Finding the trains least air conditioned

by Benjamin Kabak June 10, 2011
written by Benjamin Kabak on June 10, 2011

Ahhhh, the first heat wave of summer. Time for a rush on air conditioners, the stench of garbage to return to the streets and, of course, articles about how hot it is in the subway system. Today’s piece comes to us from the Daily News, and it serves as a guide to the hottest and coldest trains. Pete Donohue reports that 93 percent of subway cars had temperatures “within MTA guidelines” last year. That’s defined as a temperature between 58 and 78 degrees.
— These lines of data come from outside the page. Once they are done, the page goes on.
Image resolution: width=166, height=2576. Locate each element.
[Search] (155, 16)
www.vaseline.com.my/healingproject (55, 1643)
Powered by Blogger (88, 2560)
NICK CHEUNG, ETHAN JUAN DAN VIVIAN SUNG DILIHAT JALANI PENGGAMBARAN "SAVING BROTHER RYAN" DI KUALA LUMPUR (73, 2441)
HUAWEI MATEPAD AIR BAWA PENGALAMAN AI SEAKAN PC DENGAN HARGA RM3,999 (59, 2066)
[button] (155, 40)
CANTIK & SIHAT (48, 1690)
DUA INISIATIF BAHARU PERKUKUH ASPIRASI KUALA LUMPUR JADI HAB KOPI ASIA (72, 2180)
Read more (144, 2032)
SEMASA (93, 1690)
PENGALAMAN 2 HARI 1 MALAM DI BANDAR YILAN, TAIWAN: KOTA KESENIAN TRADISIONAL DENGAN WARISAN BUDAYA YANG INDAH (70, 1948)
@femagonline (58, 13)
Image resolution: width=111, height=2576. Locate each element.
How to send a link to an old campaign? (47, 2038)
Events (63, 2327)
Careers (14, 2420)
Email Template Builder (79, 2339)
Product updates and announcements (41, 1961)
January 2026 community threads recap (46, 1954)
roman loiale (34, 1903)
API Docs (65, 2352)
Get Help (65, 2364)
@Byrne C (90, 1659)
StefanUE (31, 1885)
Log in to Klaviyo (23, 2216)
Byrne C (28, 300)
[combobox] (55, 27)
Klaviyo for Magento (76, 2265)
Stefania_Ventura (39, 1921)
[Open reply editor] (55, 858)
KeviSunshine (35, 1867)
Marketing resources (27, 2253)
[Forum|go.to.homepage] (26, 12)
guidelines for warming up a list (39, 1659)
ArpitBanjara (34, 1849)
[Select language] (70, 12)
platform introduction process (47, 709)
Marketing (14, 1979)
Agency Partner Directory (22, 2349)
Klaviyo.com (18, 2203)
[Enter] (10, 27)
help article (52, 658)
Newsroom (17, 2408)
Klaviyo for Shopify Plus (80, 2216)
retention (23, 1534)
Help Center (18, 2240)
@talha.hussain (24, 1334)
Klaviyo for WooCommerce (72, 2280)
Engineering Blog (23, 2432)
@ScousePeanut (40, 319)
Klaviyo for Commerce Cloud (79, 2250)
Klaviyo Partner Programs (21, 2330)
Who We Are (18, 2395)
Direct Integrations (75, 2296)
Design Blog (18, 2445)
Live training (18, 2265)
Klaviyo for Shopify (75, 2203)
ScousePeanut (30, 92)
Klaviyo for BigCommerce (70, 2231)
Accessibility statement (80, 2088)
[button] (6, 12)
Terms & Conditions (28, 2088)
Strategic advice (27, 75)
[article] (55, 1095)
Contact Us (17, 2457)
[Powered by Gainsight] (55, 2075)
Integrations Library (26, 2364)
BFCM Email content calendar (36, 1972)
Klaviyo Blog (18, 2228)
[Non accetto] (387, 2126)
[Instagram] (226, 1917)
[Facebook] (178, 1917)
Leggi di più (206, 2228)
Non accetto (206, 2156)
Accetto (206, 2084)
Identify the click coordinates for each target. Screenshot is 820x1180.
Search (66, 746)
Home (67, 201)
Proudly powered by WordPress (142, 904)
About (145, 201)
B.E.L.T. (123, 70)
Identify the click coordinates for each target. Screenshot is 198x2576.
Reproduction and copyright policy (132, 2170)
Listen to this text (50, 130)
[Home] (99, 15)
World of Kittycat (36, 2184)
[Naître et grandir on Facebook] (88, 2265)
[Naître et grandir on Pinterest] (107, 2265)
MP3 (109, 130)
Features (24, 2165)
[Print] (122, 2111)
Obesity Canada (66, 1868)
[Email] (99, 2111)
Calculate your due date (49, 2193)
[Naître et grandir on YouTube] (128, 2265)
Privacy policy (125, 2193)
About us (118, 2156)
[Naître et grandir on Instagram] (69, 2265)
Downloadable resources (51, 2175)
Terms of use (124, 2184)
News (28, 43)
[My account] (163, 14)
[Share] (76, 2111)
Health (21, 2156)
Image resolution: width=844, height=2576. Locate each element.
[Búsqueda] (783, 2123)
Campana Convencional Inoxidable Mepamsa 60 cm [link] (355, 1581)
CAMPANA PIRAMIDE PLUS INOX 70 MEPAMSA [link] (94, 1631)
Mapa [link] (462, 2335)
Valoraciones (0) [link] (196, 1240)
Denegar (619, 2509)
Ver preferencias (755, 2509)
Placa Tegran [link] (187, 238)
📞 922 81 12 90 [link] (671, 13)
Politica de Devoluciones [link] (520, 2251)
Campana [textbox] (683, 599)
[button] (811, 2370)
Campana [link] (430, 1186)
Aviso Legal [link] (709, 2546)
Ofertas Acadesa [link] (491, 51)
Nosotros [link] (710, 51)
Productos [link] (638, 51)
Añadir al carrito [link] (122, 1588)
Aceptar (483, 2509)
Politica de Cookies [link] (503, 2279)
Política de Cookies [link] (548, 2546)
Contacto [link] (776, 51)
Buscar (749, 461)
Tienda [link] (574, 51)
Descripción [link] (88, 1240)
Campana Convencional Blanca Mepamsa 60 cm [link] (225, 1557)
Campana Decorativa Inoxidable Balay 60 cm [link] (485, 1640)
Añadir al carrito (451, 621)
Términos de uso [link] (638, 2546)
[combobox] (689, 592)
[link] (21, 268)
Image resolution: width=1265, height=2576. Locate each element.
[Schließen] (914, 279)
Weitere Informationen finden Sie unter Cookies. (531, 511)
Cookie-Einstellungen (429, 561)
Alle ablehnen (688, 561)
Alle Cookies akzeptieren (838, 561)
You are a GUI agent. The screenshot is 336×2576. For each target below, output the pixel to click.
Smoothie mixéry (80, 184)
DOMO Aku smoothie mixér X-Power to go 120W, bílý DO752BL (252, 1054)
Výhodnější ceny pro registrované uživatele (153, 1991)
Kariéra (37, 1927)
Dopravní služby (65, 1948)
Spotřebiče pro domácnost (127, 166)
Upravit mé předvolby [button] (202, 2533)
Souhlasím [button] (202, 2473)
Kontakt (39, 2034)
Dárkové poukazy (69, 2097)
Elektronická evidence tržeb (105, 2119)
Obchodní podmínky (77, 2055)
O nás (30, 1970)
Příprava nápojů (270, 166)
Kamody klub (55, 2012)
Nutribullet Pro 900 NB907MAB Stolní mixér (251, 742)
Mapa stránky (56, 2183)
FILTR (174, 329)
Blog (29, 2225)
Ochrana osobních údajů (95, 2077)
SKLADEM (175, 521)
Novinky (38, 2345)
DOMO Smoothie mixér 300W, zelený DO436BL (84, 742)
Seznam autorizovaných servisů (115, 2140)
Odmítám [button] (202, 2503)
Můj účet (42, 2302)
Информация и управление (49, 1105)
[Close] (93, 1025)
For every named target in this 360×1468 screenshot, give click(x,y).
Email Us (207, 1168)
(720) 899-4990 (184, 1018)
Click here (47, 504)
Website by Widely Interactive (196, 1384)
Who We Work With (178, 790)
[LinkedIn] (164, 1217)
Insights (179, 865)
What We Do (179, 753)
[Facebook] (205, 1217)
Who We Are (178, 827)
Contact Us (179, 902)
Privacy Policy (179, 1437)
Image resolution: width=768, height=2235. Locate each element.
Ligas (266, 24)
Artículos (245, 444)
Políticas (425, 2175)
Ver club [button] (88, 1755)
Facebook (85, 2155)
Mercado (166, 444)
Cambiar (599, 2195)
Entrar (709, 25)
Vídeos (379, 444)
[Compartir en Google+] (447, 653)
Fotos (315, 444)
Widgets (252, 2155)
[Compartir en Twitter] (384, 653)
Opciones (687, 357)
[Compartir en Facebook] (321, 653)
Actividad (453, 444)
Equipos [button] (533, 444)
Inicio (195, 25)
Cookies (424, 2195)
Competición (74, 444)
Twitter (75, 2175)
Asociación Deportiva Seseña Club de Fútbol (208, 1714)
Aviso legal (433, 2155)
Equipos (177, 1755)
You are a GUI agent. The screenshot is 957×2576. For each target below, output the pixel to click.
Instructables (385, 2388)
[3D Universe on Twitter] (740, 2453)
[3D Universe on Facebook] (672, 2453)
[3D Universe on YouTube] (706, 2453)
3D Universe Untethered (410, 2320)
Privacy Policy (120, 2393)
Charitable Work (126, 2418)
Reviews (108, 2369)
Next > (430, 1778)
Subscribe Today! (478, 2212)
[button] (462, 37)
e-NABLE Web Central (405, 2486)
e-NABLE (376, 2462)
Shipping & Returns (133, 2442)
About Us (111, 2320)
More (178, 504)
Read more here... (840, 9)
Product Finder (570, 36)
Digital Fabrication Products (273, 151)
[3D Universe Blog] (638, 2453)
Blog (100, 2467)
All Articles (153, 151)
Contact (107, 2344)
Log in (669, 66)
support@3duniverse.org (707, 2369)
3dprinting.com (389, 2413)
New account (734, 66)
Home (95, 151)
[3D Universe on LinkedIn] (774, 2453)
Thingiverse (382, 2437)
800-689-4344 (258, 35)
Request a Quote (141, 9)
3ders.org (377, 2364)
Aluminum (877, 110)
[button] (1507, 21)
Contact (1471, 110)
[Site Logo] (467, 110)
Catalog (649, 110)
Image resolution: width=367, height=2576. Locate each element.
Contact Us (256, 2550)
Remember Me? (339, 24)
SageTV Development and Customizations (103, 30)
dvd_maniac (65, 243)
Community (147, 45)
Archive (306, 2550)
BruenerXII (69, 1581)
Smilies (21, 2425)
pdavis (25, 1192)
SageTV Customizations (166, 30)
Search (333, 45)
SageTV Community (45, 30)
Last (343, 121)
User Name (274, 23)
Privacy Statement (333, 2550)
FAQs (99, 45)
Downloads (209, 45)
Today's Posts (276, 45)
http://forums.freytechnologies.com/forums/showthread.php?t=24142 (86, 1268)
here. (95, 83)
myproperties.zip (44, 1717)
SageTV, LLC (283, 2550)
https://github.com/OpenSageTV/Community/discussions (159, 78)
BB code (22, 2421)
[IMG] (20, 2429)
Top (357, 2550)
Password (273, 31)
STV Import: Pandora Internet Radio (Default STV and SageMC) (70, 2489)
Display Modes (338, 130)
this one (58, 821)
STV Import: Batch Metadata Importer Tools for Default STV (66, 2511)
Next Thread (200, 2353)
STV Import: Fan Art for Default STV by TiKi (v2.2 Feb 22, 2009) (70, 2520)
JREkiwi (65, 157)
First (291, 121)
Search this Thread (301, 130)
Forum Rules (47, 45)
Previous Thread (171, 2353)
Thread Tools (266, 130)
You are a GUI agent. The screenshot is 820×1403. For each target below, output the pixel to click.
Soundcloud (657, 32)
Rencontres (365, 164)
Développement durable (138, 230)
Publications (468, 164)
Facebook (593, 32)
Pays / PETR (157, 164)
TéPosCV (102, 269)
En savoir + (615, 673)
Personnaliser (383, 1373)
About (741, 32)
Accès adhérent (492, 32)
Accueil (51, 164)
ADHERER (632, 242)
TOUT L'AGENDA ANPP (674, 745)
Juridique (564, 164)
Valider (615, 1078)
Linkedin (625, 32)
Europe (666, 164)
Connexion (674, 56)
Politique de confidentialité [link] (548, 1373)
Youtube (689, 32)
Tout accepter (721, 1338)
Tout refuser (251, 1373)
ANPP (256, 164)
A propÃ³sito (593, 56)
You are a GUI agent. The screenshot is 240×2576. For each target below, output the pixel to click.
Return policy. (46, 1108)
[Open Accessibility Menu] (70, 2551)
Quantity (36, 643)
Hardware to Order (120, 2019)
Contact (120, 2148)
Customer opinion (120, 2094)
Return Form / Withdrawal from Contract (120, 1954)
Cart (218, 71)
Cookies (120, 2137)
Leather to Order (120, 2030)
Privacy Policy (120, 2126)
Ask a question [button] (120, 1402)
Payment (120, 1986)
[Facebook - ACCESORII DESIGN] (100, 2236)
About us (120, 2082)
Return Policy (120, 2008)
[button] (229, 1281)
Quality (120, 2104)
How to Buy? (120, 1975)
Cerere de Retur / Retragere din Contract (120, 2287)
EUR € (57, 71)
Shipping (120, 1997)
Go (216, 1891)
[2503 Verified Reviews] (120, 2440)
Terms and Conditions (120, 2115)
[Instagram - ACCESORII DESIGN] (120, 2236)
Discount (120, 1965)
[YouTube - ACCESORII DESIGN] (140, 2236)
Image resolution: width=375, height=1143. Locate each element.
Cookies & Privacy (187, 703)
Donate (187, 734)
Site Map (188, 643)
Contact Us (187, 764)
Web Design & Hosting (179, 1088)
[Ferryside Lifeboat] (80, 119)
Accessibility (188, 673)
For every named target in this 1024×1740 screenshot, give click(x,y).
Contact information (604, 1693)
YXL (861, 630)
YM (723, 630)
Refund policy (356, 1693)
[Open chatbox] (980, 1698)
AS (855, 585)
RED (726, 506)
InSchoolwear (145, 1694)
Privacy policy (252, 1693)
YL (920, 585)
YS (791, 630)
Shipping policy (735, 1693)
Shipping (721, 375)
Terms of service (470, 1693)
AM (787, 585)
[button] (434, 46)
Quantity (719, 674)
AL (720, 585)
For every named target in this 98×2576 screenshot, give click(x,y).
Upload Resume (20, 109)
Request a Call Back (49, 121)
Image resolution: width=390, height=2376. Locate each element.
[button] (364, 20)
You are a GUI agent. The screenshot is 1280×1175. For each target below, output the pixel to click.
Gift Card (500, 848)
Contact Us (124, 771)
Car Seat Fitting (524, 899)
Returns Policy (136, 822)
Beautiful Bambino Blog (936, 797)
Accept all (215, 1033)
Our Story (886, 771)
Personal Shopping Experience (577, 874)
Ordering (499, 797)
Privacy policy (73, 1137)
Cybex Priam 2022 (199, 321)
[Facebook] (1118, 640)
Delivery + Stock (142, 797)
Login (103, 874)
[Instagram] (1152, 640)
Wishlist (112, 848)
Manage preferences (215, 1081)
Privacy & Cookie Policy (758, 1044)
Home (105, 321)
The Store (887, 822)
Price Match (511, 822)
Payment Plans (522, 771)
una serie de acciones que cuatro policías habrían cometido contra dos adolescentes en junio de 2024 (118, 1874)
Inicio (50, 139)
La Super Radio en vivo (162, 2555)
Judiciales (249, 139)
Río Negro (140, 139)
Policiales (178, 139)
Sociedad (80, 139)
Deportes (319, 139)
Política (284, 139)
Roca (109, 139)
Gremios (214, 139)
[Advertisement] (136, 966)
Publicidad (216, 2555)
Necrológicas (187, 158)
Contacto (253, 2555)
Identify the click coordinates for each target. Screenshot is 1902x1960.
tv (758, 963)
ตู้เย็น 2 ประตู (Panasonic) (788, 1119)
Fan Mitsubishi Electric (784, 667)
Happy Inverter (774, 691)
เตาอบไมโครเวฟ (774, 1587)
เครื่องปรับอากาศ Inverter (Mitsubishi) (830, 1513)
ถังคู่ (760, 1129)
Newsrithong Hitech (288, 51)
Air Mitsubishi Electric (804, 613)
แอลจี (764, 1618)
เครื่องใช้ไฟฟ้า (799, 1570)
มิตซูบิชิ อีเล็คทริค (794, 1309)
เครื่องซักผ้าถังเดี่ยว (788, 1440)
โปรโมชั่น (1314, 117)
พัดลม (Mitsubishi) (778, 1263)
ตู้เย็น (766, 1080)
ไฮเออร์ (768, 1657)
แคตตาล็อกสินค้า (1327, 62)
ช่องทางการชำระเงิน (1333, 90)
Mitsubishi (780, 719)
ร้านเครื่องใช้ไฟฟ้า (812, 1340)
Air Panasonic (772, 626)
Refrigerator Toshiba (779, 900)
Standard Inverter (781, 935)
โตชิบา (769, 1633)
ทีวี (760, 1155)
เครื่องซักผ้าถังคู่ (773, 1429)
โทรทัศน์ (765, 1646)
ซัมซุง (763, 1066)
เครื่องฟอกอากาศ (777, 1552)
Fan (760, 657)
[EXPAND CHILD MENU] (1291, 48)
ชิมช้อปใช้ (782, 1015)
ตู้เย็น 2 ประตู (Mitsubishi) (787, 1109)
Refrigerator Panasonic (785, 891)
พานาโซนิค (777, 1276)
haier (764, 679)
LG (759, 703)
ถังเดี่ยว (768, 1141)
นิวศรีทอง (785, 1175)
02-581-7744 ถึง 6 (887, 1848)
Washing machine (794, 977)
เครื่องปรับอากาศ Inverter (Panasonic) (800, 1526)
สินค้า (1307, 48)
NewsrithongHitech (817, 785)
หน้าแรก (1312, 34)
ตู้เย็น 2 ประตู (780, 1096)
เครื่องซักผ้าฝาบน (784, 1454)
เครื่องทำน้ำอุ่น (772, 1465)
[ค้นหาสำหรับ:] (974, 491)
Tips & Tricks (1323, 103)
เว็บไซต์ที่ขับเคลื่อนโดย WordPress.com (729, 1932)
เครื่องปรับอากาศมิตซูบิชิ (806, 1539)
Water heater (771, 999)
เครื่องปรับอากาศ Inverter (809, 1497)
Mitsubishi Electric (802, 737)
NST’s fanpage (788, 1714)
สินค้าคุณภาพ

While those numbers are reassuring, Donohue discovered that the worst trains for beating the heat are the above-ground Franklin Ave. Shuttle and the C train cars. Only 83 percent of the shuttle cars were properly climate-controlled while the air conditioner failed on the C’s aging R32s nine percent of the time. The L, meanwhile, had 100 percent compliance with the temperature guidelines.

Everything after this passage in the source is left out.